Amanda Liles grew up in Dayton, Ohio, and studied Spanish and Journalism at Ohio University. She then went on to spend two years volunteering with City Year San Jose, where she was twice honored for her outstanding service. Liles now teaches six classes of 50 children each in China through Peace Corps, and we connected her via Skype to the children at Southgate Community Center in Reston, Va. Liles has paved her own path through an ambitious commitment to serving others, and she has done so with one arm, as she was born a left arm amputee. To the children at Southgate, where inclusiveness and service are priorities, Liles was inspiring not because of what she has “overcome” but because of her impressive dedication to the spirit of community.


Where are you serving, what is your role and what are the dates of your service?

I am serving in Pingliang, China. I teach English at the local medical college and run secondary projects that meet the needs of my host community. I left the U.S. for Peace Corps training on June 29, 2012, and I will complete my term of service on July 5, 2014.

What has been the most rewarding element of your service thus far?

The most rewarding experience for me thus far has been seeing the progress of my students. Watching their confidence grow has been a huge source of joy for me over the past couple months. It’s been great to teach them vocabulary and how to communicate in English, but it’s been more rewarding to teach them self-worth, the value of mistakes (learning from them!), and how to put their best foot forward. It’s refreshing to see people start to believe in themselves and their dreams.

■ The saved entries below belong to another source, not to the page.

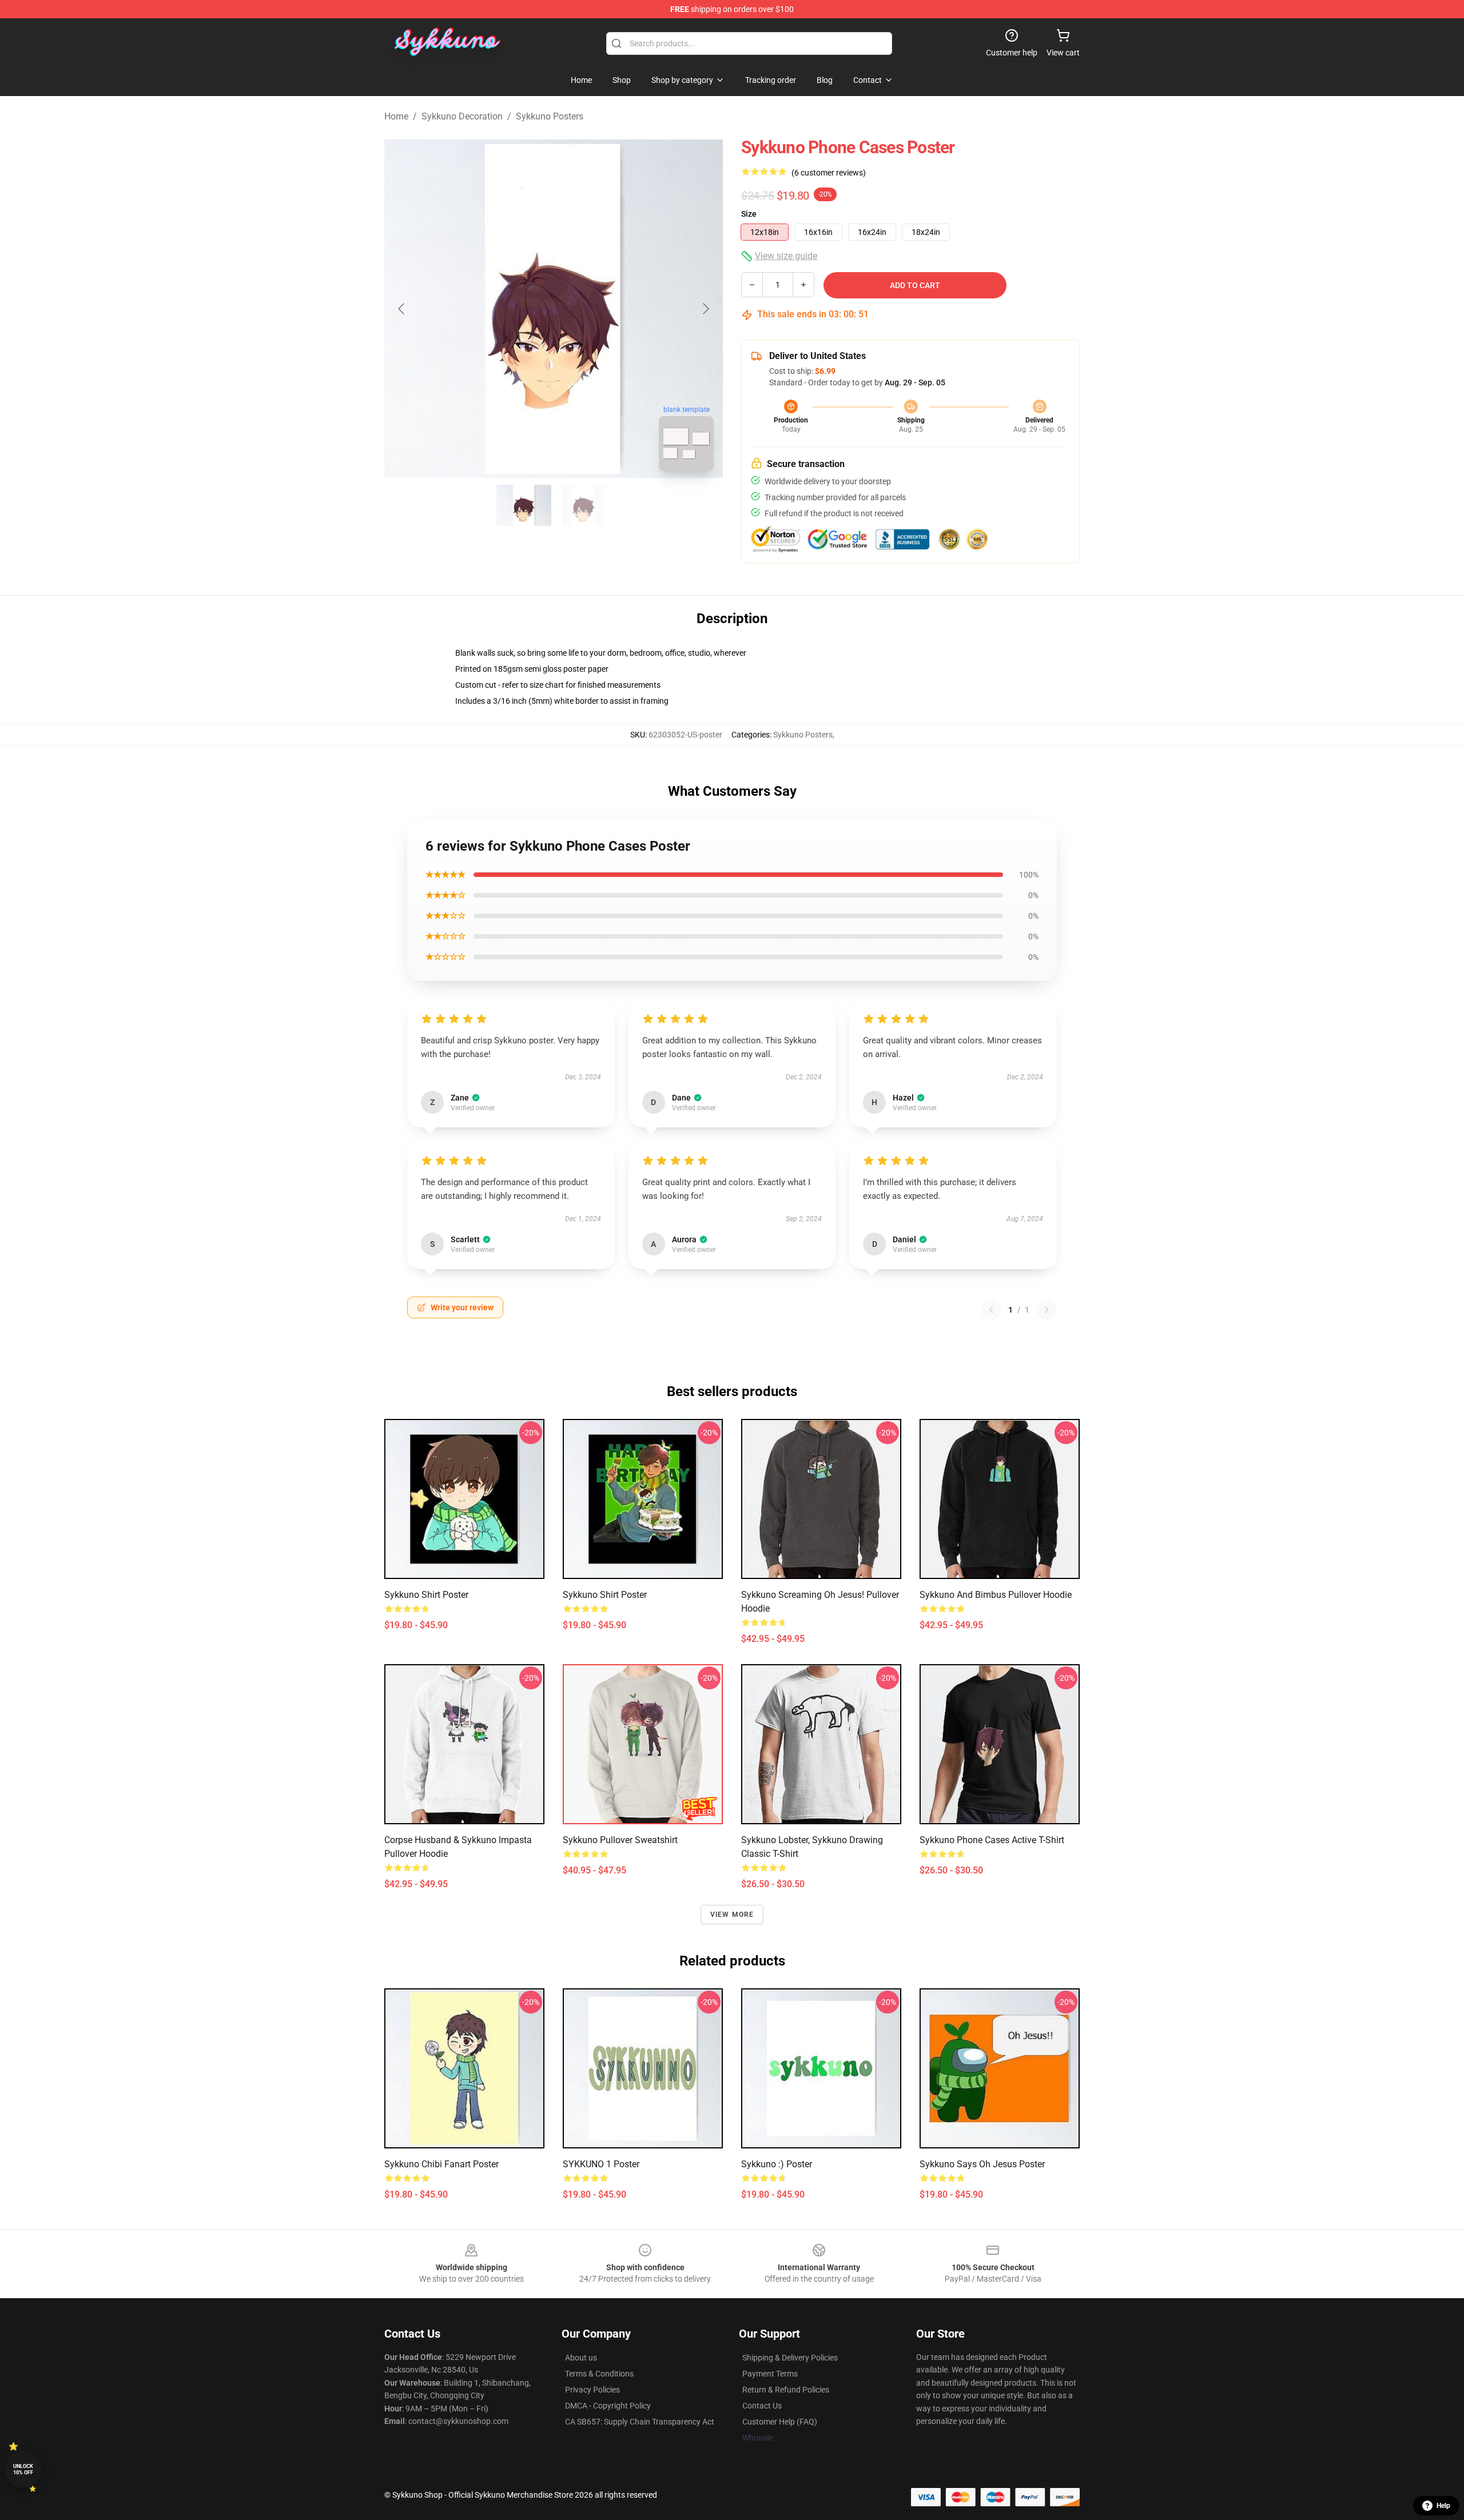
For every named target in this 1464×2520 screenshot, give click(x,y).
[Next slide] (705, 309)
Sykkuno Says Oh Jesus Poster (982, 2164)
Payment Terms (770, 2373)
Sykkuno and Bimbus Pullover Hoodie (996, 1594)
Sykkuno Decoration (462, 116)
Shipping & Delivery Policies (790, 2357)
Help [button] (1443, 2506)
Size (749, 213)
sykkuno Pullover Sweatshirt (620, 1840)
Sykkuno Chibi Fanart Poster (441, 2164)
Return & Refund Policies (785, 2389)
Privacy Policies (592, 2389)
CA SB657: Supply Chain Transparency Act (639, 2421)
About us (581, 2357)
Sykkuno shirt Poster (426, 1594)
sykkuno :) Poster (776, 2164)
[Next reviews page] (1046, 1309)
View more (732, 1915)
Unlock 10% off (23, 2469)
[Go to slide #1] (523, 505)
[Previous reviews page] (991, 1309)
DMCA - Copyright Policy (608, 2405)
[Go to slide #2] (583, 505)
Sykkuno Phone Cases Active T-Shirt (992, 1840)
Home (396, 116)
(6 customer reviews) (828, 172)
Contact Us (762, 2405)
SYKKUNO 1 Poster (601, 2164)
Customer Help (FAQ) (779, 2421)
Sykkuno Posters (549, 116)
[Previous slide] (402, 309)
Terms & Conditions (599, 2373)
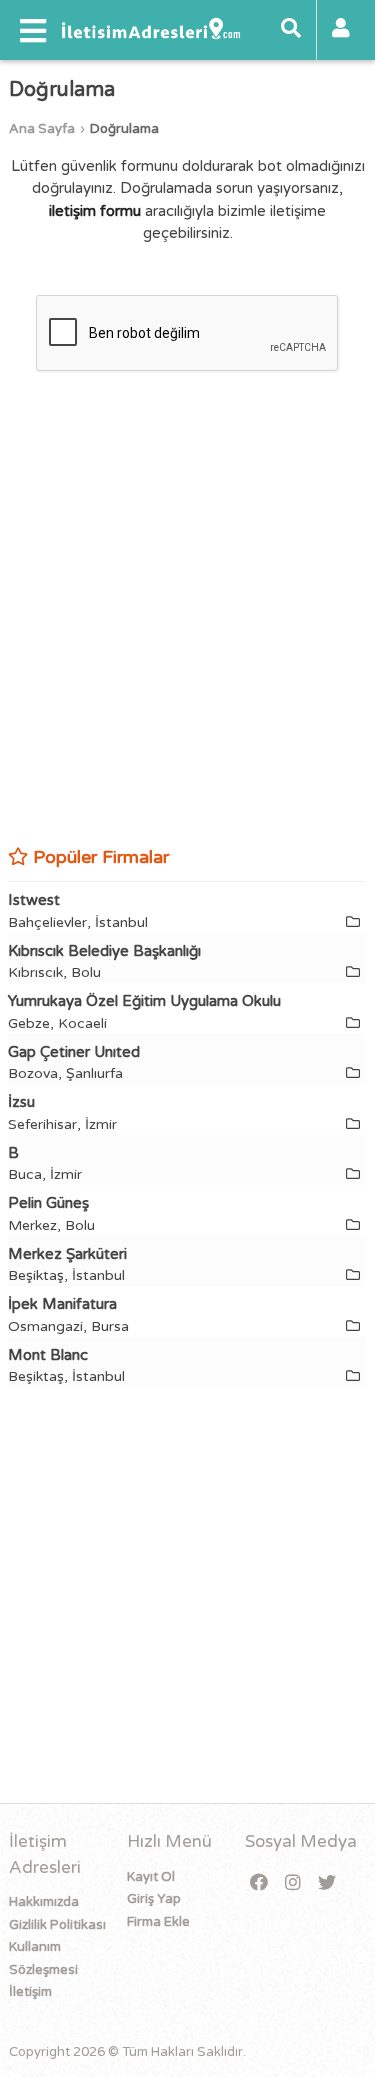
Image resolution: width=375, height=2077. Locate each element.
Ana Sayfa (42, 129)
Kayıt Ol (151, 1877)
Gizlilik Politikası (57, 1925)
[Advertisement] (187, 636)
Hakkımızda (44, 1902)
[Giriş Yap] (341, 30)
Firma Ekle (158, 1922)
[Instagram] (293, 1883)
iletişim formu (95, 211)
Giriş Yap (154, 1899)
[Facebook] (259, 1883)
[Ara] (291, 30)
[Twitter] (327, 1883)
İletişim (30, 1992)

What has been the biggest challenge?

I’m going to have to say the language barrier has been the toughest part of life here. I know it’s something that all volunteers struggle with, so I feel a little cliché saying it. Nevertheless, it’s hard to build solid, deep relationships when you can’t find the words to adequately express your thoughts. The fact that the Chinese written language is character-centered and not based on phonetic syllables makes learning that much more difficult. You have to learn the spoken language and then the characters of the written language separately. So right now I’m pretty much illiterate here. I’m learning, though.

Do you feel connected to the humanity of the folks in your host community?

I feel closer and closer to the people in my community each day. People have been so welcoming and kind to me that I feel very much a part of their lives. No one has been standoffish. Several people have invited me to dine with them or visit their homes. My students are amazing, my colleagues are great and even the strangers I meet on the street, in markets, restaurants and shops are wonderful people who I have learned from. I have a sense that people here are looking out for me and wishing me the best, just as I have nothing but the deepest respect and highest hopes for all of them. I love sharing my culture with them and learning about theirs.

How are you shaping what it means to be an “American?”

Because I am one of only two Americans living in my community, I have a lot of influence when it comes to people’s idea of who or what an “American” is. I am the first American, foreigner even, that my students have ever met. As they have gotten to know me, they have told me their ideas about what Americans like or dislike and how we live our lives. I answer a lot of questions, but the biggest point I try to make is that America is a really diverse country with lots of different people and perspectives.  Despite differences we all strive to work together and live happy lives. Several people here believe Americans are all light-skinned with blue/green eyes and brown or blond hair. There are also a lot of stereotypes regarding personality: we all like to sing, dance and entertain. Americans are all outgoing.  It has been fun to blow people’s minds with images of friends and family who don’t fit into these preconceptions.

In my time here I want to be a patient, friendly and understanding person. Of course, I would like people to remember me as pleasant. I hope they will have fond memories of our experiences together so that when they think and speak of Americans and America, they are positive and optimistic.